È la fotografia il mezzo scelto per immortalare le sfaccettature di una realtà che cambia: dall’innovazione artistica alla tradizione culinaria, dall’ecosistema locale al paesaggio globale, nella promozione di un dialogo continuo tra un passato consolidato e un presente in costante mutamento.

Centro della terza edizione del festival saranno il cibo quotidiano e la sua provenienza. “Siete consapevoli che per la vostra salsiccia deve essere prima ucciso un animale? Siete consapevoli che i veleni agricoli sono spesso utilizzati per garantire una crescita stabile di cereali e ortaggi? Sapete che da qualche parte nel mondo si combatte, armati fino ai denti, per l’acqua che fa crescere un avocado?”.

È per rispondere a tutte quelle domande che spesso dimentichiamo di porci che l’edizione 2024, dal titolo From Planet to Plate (Dal pianeta al piatto), interroga le relazioni tra il cibo che ogni giorno troviamo nei banconi del supermercato e sulle nostre tavole e l’impatto che coltivazione, allevamento, produzione, lavorazione e diffusione hanno sul pianeta che abitiamo.

Lo scopo non è unicamente quello di ottenere una risposta, ma piuttosto la possibilità di raggiungere maggiore consapevolezza e, perché no?, anche una migliore educazione alimentare

Non solo cibo, ma anche ambiente, società, cultura e dialogo, in mostra allo Yeast Photo Festival. Vari e stimolanti i progetti fotografici esposti, molti dei quali attraversano epoche e continenti differenti. Pablo Ernesto Piovano, con The Human Cost, esplora il Nord, il Centro e le coste dell’Argentina, testimoniando la devastazione e la miseria di oltre 15mila km in cui sono visibili i danni di coltivazioni poco rispettose, della terra così come di chi la lavora. 

Kadir van Lohuizen, con Food for Thoughts, indaga i processi di produzione e distribuzione del cibo che mangiamo, dal Kenya, a Stati Uniti, Arabia Saudita, Emirati Arabi Uniti e Cina e Paesi Bassi, suo Paese d’origine, esaminando impatto ambiente e costo economico e umano. Seif Kousmate, con Waha, propone uno studio sull’esistenza delle oasi, immagine quasi magica, spesso associata a un ideale di bellezza e pace, in un deserto arido e monotono. Axel Javier Sulzbacher, in Green Shades, si concentra sul colore verde dell’avocado, frutto popolare e oggi molto utilizzato, dalla colazione allo spuntino. Dietro il frutto, ormai richiesto in ogni mese dell’anno, c’è lo stato messicano di Michoacán, le cui foreste vengono disboscate e incendiate illegalmente per far spazio alle piantagioni. Non tutto è così brillante e verde come appare.

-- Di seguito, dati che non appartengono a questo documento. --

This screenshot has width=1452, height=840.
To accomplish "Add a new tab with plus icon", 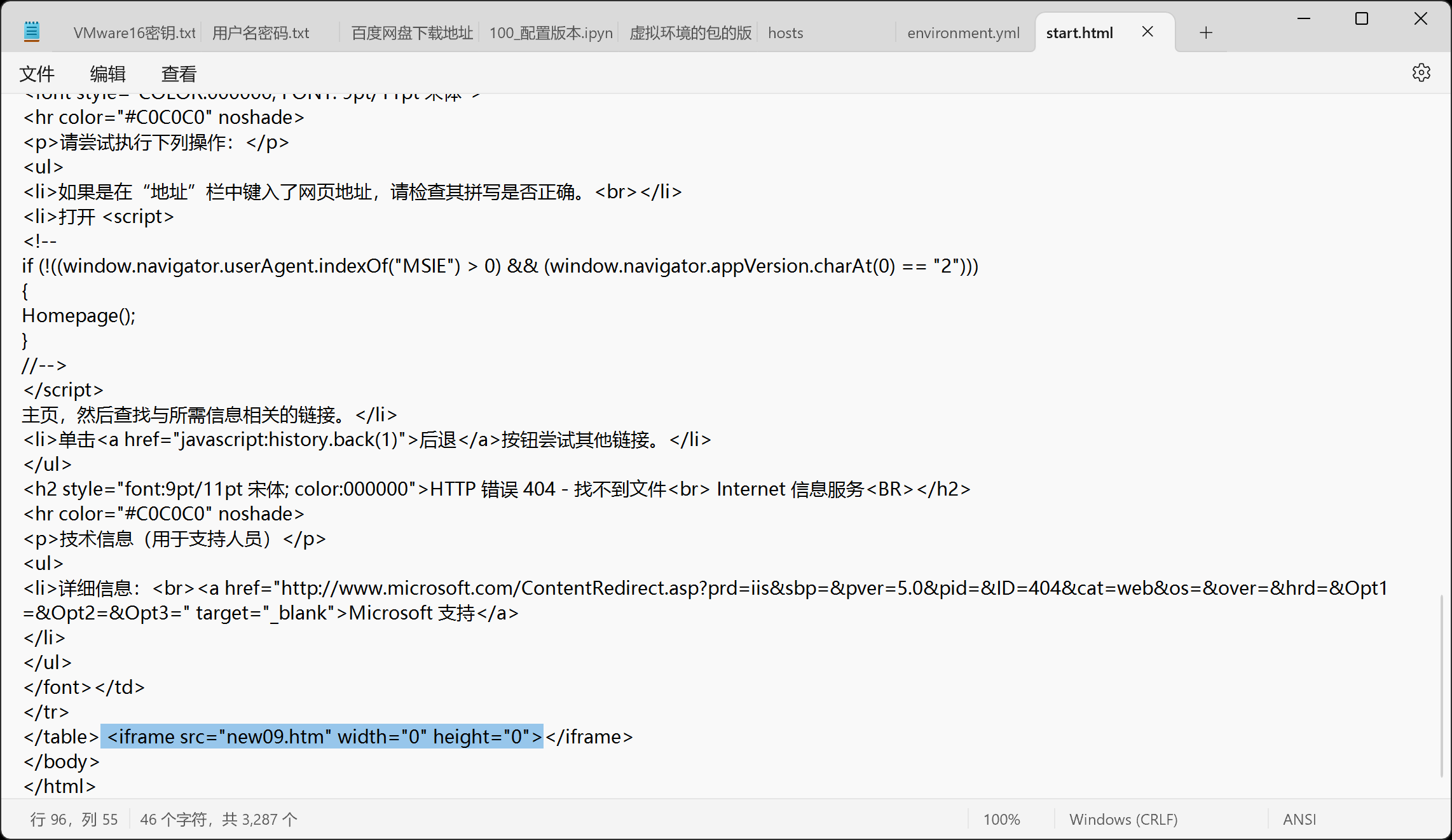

<em>The Forest Knows<em> Nicolç Lanfranchi

Con Tropicalia, Jean-Marc Caimi & Valentina Piccinni, hanno scelto di rappresentare le conseguenze del cambiamento climatico in Sicilia, così come Henrike Stahl, nel progetto L’arc sera parmi les nuages, sull’innalzamento del livello delle acque e le sue conseguenze in Francia. Nynke Brandsma, in Mijn Duifje (my dove / my lovely). A pact between a man and a bakery, racconta una storia di scoperta e di ricerca; mentre Nicoló Lanfranchi, con The Forest Knows, porta il pubblico con sé nell’incontro con il popolo Asháninka del villaggio di Apiwtxa, in Brasile.

Uomini, industrie, foreste e anche animali affiancano questo percorso di indagine all’interno del mondo del cibo. Come nelle fotografie di Carolina Arantes (Holy Cow), racconto sull’impatto industriale della carne per l’ambiente e l’alimentazione; Florian W. Müller (), approfondimento sull’identità di una mucca, oltre le parti di cui si compone; Feast No More, ipertrofia alimentare nella Collezione di Fotografia Vernacolare di Jean-Marie Donat, con mucche e galline che si affacciano su confezioni dei prodotti e cartelloni pubblicitari.

Ancora altre sfaccettature di cibo nelle collezioni di Kateřina Sýsová (Kukbuk), su usanze e convenzioni della ristorazione ceca; Sarah Boutin (Merci Pour Ton Agréable Visite, Les Jolies Fleurs Et Les Délicieuses Fraises) con i suoi ricordi di infanzia, Alessia Rollo (Don’t Play with Food) sul racconto del suo rapporto di bambina con il cibo e Alexander Yegorov (Welcome to Yesterday) sull’importanza della condivisione del momento dei pasti. E tu, ricordi cosa hai mangiato oggi?